Polluted ground water not only affects food production, but increases waterborne diseases as well. In India, about 80 per cent of the diseases are believed to be water-related and the World Health Organization has estimated that nearly five million human deaths occur every year from polluted water.

Florine first isolated in 1891 by Moisson, is the most reactive of all the elements known so far. It is widely found in the combined state as fluorides. About 96 per cent of the fluoride in the body is found in bones and teeth. Fluoride is often called a “two-edged sword.” It helps in mineralization of bones.

Presence of small quantities of fluorides, less than one part per million in drinking water, prevents dental decay and helps enamel formation. However, fluoride, when consumed more than one mg/1 can cause several kinds of health problems, viz., skeletal fluorosis, dental fluorosis, osteo-fluorosis and gut-fluorosis.

In the early thirties, when fluorosis was first detected fluoridated water was a problem in just four states of Andhra Pradesh, Tamil Nadu, Uttar Pradesh and Punjab. In 1986, when the technology mission on drinking water began operation, fluorosis was found in nine more states: viz., Rajasthan, Gujarat, Orissa, Madhya Pradesh, Haryana, Delhi, Maharashtra, Karnataka and Bihar.


In 1992, two more states were added to the list. They are Jammu and Kashmir and Kerala. I However, creation of a new state in 2001, Chhattisgarh has also been included in the list, taking the affected states to 16. Fluorosis initially causes arthritic pains, yellowing of teeth and subsequent, leads of skeletal deformity.

Endemic fluorosis has emerged as one of the most alarming public health problem all over the country. According to the survey of water technology mission, approximately 25 million Indians are in the grip of dental flourosis; animals being no exception.


During weathering and circulation of water in rocks and soils, fluoride is leached out and gets dissolved in the ground water. Several natural fluoride-bearing minerals identified as per Geological Survey of India include fluorides, fluorites, cryolite, phosphate, and fluorapattie, silicates, and topaz and mica group.


Effect of Fluoride on Human Health

In various industries such as oil refineries, mining, plastics, automobiles, pharmaceuticals, chemicals, cosmetics, glass, china clay, etc. manufactured fluoridated minerals are used. Fly ash is emitted into the air from these industries containing excess of fluorides and when people come to these areas, fluorides, present in the air enters the body through inhalation.

Fluoride is leached- out when industrial wastes is dumped into the open atmosphere from these industries and gets contaminated into the ground water. Animal fodder received from agricultural land around industrial units in Mumbai revealed more amount of fluoride than permissible limits. Various food materials used in India like fish, tobacco, or tea contain fluoride up to 100 ppm.

Prevention and Control


In a country where fluorosis has been found so widely, where television commercials are! Pushing all brands of toothpastes, it is not easy to stop the use of fluoridated toothpastes in just fluorosis-endemic areas.

The need of the hour is to create awareness among the people. Besides the community participation to develop and implement water and sanitation programmes in a sustainable way, governmental and non-governmental organizations have to play an important role.

Several methods of defluoridation of drinking water have been reported and are based on the principle of exchange or adsorption employing the use of ion exchange resins, activated carbon, bauxite, lime and alum, bone char, activated alumina and osmosis.

Stored data entries

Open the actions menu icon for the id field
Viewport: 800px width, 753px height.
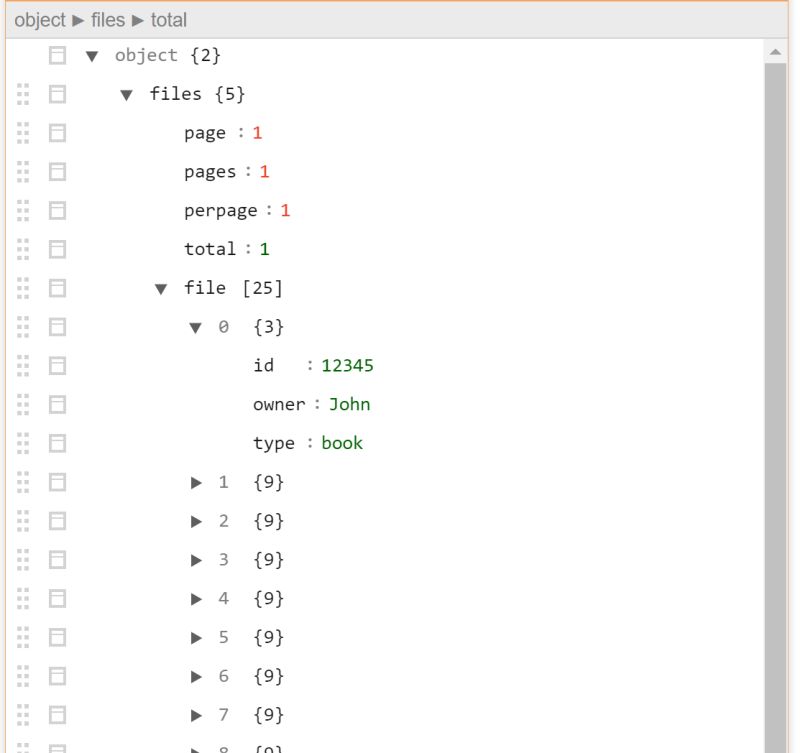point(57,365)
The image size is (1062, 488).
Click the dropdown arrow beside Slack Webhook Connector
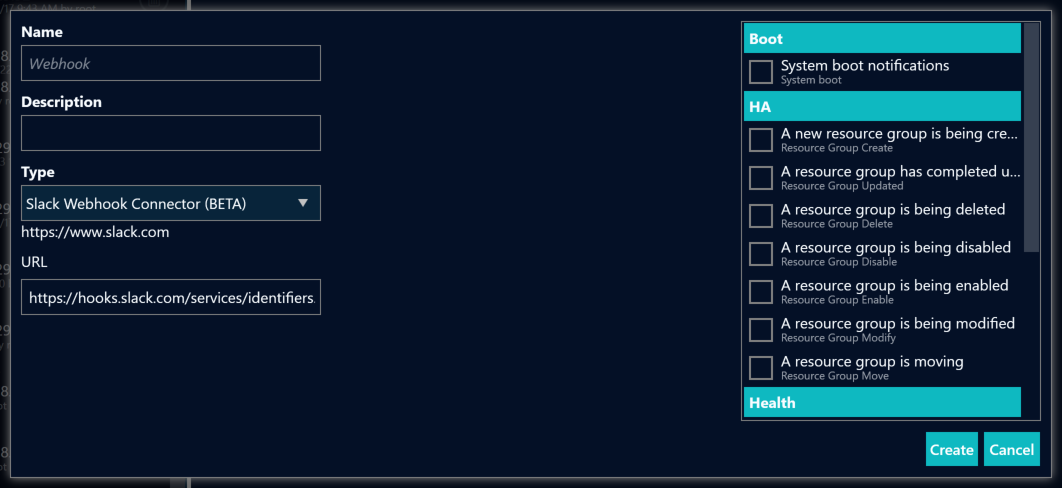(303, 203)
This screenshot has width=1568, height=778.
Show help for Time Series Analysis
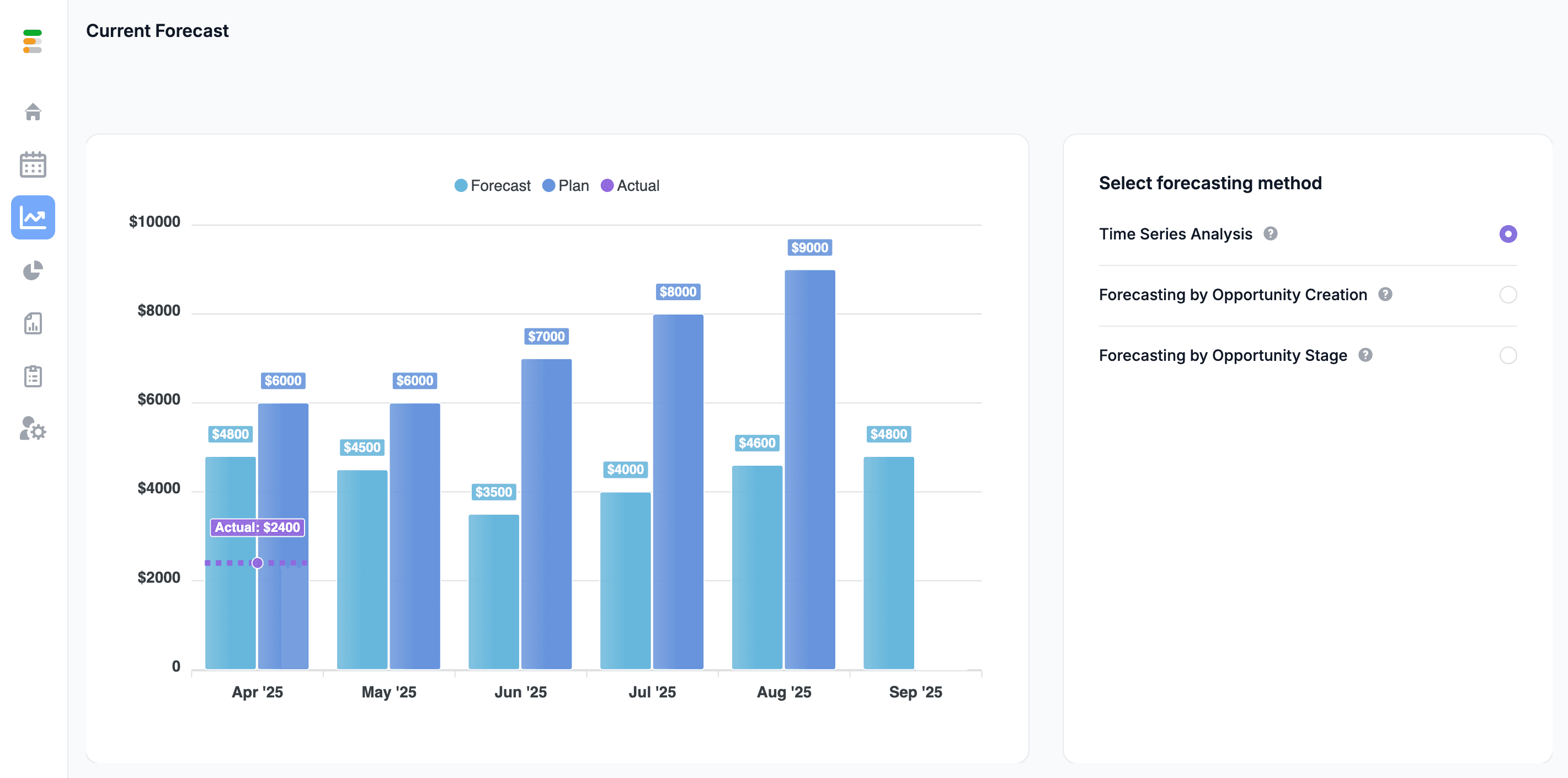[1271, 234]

**Assignment**
In the text on fluoride and ground water, how much of the fluoride in the body is found in bones and teeth?

**Expected answer**
About 96 per cent of the fluoride in the body is found in bones and teeth.